__INSTRUCTIONS FOR THE TASK__. Below are records; please give the number of their lines that contain the string "Mazurka", and only that number.

=== DATA EXCERPTS ===

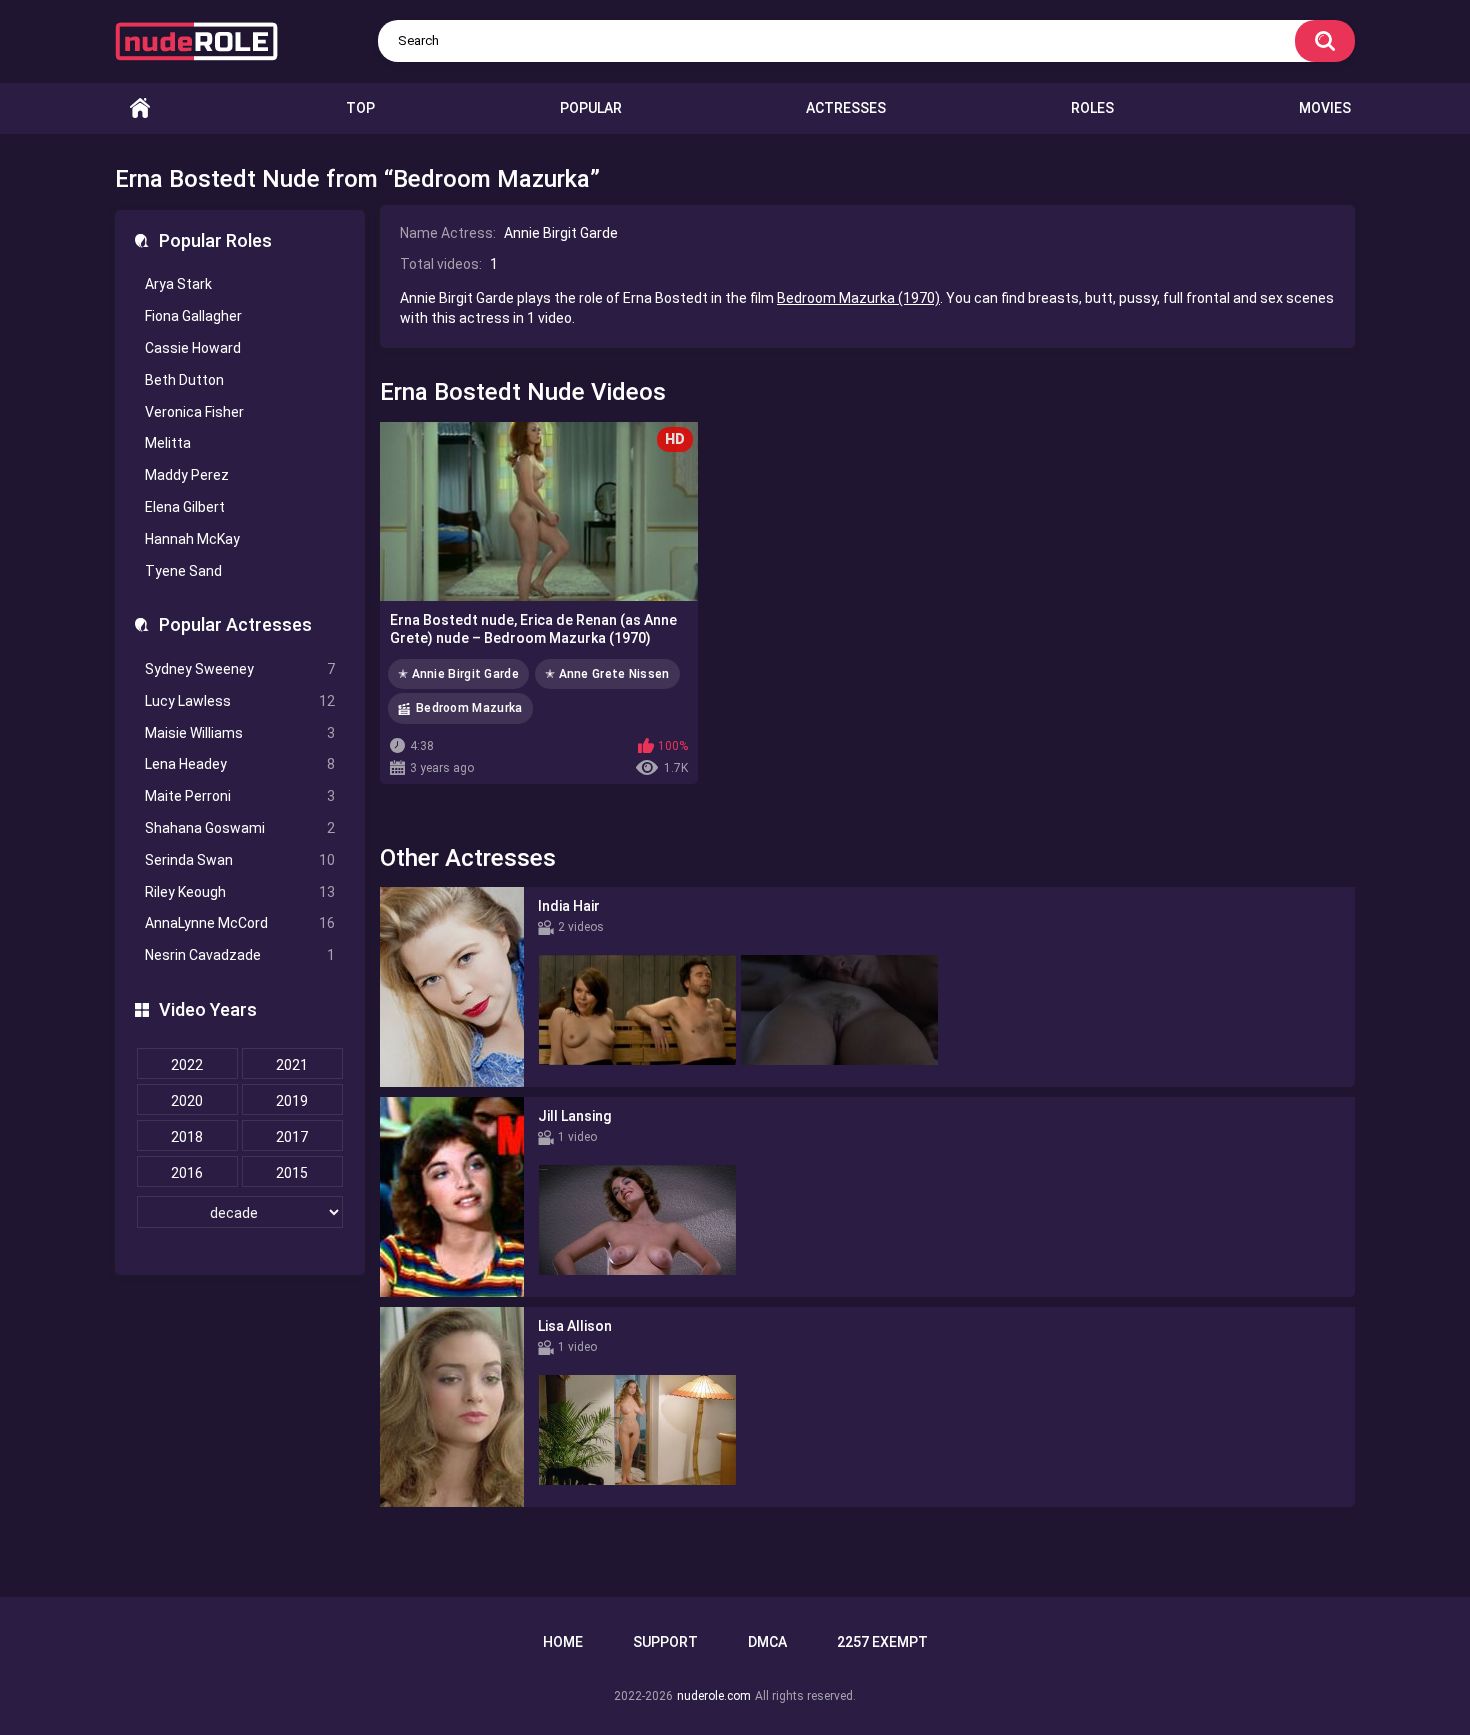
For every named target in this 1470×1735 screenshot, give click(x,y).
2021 (292, 1065)
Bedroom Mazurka (469, 708)
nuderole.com (714, 1696)
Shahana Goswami (240, 828)
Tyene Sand (183, 571)
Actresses (846, 108)
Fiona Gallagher (193, 316)
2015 (292, 1173)
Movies (1325, 108)
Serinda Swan (240, 860)
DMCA (767, 1642)
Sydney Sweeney (240, 669)
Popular (591, 108)
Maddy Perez (187, 475)
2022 (187, 1065)
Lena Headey (240, 764)
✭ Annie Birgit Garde (458, 674)
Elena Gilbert (185, 507)
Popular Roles (215, 240)
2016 (187, 1173)
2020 (187, 1101)
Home (140, 108)
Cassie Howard (193, 348)
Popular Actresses (235, 624)
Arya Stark (178, 284)
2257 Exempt (882, 1642)
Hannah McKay (192, 539)
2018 (187, 1137)
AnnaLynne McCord (240, 923)
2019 (292, 1101)
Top (360, 108)
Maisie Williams (240, 733)
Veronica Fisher (194, 412)
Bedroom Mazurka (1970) (858, 298)
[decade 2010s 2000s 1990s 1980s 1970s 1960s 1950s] (240, 1213)
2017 (292, 1137)
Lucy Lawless (240, 701)
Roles (1092, 108)
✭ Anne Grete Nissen (607, 674)
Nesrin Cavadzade (240, 955)
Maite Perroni (240, 796)
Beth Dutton (184, 380)
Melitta (168, 443)
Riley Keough (240, 892)
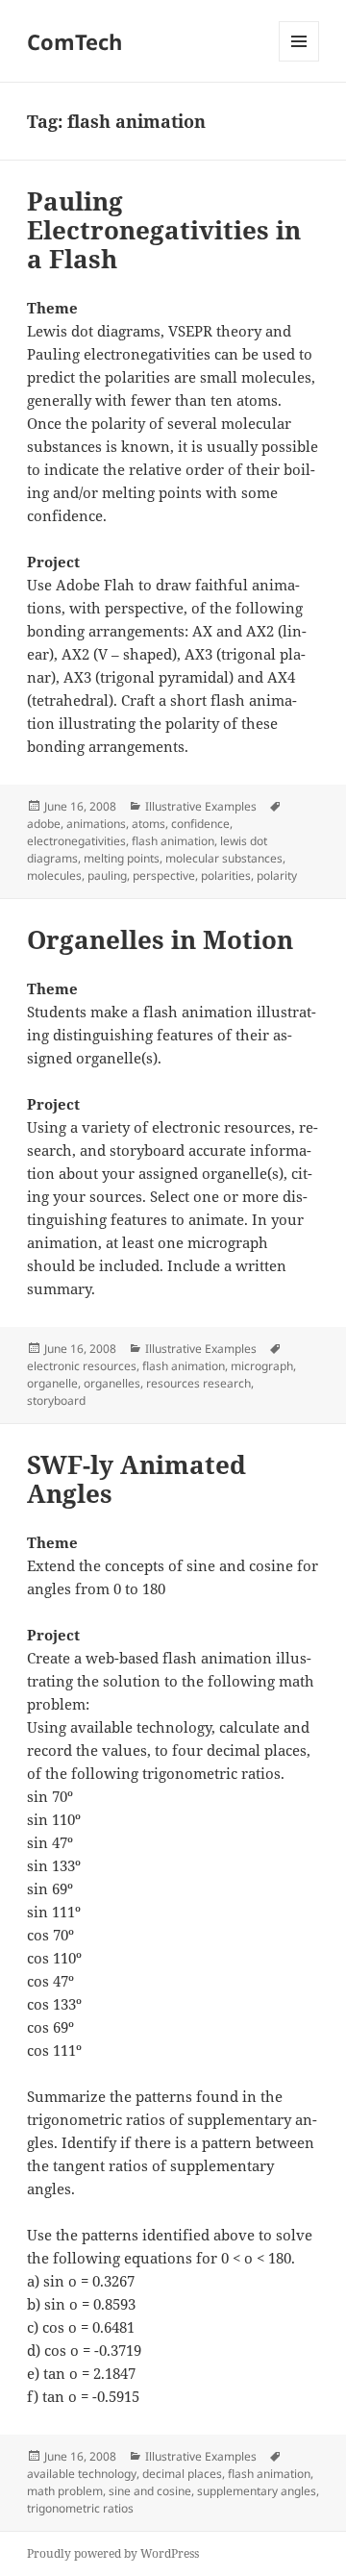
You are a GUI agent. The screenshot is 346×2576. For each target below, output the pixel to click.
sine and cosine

===

__RESPONSE TO THE EXERCISE__. 2